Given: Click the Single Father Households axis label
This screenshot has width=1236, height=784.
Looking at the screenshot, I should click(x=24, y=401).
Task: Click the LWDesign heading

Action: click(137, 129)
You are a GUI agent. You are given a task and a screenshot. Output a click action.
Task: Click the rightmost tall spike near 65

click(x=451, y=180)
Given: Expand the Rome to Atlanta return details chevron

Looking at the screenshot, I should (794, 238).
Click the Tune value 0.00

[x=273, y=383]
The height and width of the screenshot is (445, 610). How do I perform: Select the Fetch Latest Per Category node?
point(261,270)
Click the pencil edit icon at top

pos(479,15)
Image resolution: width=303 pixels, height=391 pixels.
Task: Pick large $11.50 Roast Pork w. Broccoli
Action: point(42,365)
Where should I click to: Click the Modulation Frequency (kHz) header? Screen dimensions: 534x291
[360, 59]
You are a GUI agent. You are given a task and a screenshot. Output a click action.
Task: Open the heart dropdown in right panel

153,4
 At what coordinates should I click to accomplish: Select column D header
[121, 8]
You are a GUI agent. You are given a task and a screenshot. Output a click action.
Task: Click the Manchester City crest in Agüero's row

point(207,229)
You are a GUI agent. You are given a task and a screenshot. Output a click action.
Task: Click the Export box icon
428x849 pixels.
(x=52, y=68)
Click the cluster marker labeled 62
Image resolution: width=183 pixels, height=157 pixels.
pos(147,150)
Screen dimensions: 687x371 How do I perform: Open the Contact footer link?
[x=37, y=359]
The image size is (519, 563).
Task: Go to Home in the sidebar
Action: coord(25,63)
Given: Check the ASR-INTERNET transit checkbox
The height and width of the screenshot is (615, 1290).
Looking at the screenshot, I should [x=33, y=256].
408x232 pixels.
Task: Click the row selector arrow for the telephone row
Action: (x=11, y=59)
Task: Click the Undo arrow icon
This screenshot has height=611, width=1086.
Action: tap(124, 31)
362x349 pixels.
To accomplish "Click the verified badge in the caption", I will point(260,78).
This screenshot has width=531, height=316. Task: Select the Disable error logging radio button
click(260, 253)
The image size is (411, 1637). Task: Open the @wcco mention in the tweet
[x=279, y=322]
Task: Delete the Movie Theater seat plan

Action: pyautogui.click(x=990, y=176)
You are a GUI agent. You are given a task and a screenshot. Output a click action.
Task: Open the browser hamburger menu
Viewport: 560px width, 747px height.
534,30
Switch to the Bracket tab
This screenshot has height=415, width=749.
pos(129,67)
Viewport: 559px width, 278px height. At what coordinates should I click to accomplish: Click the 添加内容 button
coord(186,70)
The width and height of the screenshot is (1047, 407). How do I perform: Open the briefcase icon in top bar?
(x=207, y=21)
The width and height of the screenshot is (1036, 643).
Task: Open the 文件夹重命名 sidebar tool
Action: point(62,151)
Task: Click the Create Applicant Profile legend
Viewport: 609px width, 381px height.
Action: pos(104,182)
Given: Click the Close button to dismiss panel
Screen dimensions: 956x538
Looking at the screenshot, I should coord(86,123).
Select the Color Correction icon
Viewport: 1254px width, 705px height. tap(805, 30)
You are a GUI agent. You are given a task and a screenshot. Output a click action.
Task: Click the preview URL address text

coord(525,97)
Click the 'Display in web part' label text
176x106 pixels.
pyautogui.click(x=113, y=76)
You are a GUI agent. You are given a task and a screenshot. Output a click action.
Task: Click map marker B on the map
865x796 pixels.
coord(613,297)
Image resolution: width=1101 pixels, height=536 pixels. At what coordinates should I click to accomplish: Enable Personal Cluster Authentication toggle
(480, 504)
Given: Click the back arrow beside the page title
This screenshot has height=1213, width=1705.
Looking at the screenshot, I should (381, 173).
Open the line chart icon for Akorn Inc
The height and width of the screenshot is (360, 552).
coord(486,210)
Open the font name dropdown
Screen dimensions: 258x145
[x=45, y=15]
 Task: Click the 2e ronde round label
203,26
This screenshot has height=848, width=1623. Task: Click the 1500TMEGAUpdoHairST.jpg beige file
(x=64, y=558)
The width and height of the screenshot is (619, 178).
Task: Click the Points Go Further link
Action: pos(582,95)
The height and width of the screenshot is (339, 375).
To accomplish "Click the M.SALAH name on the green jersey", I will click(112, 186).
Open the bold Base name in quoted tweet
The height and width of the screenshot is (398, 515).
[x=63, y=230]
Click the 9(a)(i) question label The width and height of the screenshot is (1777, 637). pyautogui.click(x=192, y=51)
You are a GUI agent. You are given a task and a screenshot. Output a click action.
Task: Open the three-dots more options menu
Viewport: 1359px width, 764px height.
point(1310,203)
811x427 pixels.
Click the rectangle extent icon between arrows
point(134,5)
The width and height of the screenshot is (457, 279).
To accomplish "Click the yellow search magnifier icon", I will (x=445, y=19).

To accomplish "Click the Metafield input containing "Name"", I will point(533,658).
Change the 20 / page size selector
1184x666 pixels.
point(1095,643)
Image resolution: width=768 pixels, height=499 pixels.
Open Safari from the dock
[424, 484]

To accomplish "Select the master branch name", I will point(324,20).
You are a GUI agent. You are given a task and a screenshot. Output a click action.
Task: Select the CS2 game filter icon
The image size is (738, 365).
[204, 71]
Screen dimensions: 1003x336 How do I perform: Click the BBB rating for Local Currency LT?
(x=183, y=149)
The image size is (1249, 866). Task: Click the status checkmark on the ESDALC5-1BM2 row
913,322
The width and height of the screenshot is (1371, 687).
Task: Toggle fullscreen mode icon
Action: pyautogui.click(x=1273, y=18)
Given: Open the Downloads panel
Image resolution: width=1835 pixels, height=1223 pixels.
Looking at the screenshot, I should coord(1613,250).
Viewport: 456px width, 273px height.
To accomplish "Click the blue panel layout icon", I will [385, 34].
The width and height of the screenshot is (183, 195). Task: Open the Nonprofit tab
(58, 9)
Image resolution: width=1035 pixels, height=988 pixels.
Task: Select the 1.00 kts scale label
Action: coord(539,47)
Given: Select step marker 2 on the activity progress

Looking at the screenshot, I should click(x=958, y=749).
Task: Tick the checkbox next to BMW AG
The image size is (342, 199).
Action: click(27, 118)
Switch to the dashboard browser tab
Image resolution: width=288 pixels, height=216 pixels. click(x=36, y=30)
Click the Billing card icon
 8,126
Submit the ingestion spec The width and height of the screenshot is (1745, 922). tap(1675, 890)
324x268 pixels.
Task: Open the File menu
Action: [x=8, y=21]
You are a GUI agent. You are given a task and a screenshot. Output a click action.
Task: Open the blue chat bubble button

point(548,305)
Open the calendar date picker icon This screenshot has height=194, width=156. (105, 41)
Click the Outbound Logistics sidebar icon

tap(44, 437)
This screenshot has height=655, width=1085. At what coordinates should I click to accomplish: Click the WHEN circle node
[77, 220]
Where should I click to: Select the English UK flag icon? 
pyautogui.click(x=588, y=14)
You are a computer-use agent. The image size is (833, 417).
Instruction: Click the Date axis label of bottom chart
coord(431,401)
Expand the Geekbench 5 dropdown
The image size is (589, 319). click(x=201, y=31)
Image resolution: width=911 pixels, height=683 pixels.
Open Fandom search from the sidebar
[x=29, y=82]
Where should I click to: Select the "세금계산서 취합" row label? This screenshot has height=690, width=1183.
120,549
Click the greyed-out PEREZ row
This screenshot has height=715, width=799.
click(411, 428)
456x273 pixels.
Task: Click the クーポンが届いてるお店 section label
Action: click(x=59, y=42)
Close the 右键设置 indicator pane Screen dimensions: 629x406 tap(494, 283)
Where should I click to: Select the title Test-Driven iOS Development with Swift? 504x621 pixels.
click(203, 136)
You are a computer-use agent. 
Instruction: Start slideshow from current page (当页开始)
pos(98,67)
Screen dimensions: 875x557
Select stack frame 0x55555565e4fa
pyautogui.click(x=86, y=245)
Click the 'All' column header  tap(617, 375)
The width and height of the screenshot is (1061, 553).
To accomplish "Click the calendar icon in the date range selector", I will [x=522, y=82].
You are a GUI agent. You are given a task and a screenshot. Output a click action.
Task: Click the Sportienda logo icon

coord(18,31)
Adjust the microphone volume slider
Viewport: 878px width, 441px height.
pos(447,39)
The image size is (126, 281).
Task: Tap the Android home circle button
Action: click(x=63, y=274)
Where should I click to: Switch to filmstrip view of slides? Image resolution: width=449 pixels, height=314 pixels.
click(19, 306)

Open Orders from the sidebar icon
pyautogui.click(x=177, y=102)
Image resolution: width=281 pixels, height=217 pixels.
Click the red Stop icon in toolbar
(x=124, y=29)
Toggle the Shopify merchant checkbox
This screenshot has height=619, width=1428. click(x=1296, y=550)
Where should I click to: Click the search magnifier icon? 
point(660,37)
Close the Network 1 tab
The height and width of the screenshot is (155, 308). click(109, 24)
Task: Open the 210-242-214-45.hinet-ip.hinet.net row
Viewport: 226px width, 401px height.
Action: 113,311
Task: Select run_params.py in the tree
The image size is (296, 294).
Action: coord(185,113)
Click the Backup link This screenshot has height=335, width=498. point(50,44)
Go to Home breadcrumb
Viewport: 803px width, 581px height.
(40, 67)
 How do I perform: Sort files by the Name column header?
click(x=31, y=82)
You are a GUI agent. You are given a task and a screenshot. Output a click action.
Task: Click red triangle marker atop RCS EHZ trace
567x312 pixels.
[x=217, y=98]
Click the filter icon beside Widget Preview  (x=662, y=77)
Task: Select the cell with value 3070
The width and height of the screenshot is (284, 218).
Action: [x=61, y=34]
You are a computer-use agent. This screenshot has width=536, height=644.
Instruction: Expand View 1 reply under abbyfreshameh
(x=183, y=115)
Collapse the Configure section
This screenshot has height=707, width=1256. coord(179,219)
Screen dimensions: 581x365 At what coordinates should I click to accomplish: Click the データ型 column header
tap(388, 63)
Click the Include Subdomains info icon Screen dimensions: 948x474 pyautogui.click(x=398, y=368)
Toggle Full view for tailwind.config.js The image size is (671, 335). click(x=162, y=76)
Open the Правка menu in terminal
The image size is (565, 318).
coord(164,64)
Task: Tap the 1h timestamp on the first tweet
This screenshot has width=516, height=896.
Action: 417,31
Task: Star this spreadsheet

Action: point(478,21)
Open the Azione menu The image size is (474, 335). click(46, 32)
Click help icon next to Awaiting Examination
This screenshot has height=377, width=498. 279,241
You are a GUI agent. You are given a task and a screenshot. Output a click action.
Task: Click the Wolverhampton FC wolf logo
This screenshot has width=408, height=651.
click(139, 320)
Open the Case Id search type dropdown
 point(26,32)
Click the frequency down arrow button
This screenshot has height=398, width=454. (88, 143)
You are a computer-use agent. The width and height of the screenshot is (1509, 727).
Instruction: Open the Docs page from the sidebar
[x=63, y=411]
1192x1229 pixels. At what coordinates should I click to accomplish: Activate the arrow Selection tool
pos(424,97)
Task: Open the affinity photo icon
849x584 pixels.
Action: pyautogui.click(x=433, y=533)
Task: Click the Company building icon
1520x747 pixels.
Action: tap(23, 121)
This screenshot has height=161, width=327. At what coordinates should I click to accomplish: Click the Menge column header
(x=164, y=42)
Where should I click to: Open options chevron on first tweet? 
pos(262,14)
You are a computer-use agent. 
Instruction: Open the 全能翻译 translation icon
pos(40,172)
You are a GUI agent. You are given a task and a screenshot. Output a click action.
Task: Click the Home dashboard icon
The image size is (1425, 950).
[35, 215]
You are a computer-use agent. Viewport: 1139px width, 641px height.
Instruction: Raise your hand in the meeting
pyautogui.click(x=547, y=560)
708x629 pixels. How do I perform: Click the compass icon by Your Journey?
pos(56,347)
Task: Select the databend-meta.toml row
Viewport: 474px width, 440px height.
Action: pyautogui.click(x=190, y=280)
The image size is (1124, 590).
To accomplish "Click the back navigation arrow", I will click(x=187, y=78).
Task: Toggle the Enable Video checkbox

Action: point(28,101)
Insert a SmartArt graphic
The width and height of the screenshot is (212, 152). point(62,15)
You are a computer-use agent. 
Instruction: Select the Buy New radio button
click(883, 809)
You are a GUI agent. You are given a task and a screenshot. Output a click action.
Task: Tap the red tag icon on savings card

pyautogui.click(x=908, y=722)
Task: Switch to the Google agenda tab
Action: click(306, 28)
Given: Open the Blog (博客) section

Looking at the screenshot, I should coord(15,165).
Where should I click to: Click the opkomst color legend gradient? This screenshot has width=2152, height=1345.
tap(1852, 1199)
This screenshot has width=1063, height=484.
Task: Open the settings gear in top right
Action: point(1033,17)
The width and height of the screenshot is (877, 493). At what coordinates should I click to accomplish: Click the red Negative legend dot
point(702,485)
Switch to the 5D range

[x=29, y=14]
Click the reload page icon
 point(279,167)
*-*-*
(YOUR INSTRUCTIONS) Reproduce the data verbatim, from the line containing "You are a computer-use agent. The width" through the line containing "Action: click(306, 28)", with both of those lines included.

(IN RESPONSE)
You are a computer-use agent. The width and height of the screenshot is (1509, 727).
Instruction: Open the Docs page from the sidebar
[x=63, y=411]
1192x1229 pixels. At what coordinates should I click to accomplish: Activate the arrow Selection tool
pos(424,97)
Task: Open the affinity photo icon
849x584 pixels.
Action: pyautogui.click(x=433, y=533)
Task: Click the Company building icon
1520x747 pixels.
Action: tap(23, 121)
This screenshot has height=161, width=327. At what coordinates should I click to accomplish: Click the Menge column header
(x=164, y=42)
Where should I click to: Open options chevron on first tweet? 
pos(262,14)
You are a computer-use agent. 
Instruction: Open the 全能翻译 translation icon
pos(40,172)
You are a GUI agent. You are given a task and a screenshot. Output a click action.
Task: Click the Home dashboard icon
The image size is (1425, 950).
[35, 215]
You are a computer-use agent. Viewport: 1139px width, 641px height.
Instruction: Raise your hand in the meeting
pyautogui.click(x=547, y=560)
708x629 pixels. How do I perform: Click the compass icon by Your Journey?
pos(56,347)
Task: Select the databend-meta.toml row
Viewport: 474px width, 440px height.
Action: pyautogui.click(x=190, y=280)
The image size is (1124, 590).
To accomplish "Click the back navigation arrow", I will click(x=187, y=78).
Task: Toggle the Enable Video checkbox

Action: point(28,101)
Insert a SmartArt graphic
The width and height of the screenshot is (212, 152). point(62,15)
You are a computer-use agent. 
Instruction: Select the Buy New radio button
click(883, 809)
You are a GUI agent. You are given a task and a screenshot. Output a click action.
Task: Tap the red tag icon on savings card

pyautogui.click(x=908, y=722)
Task: Switch to the Google agenda tab
Action: click(306, 28)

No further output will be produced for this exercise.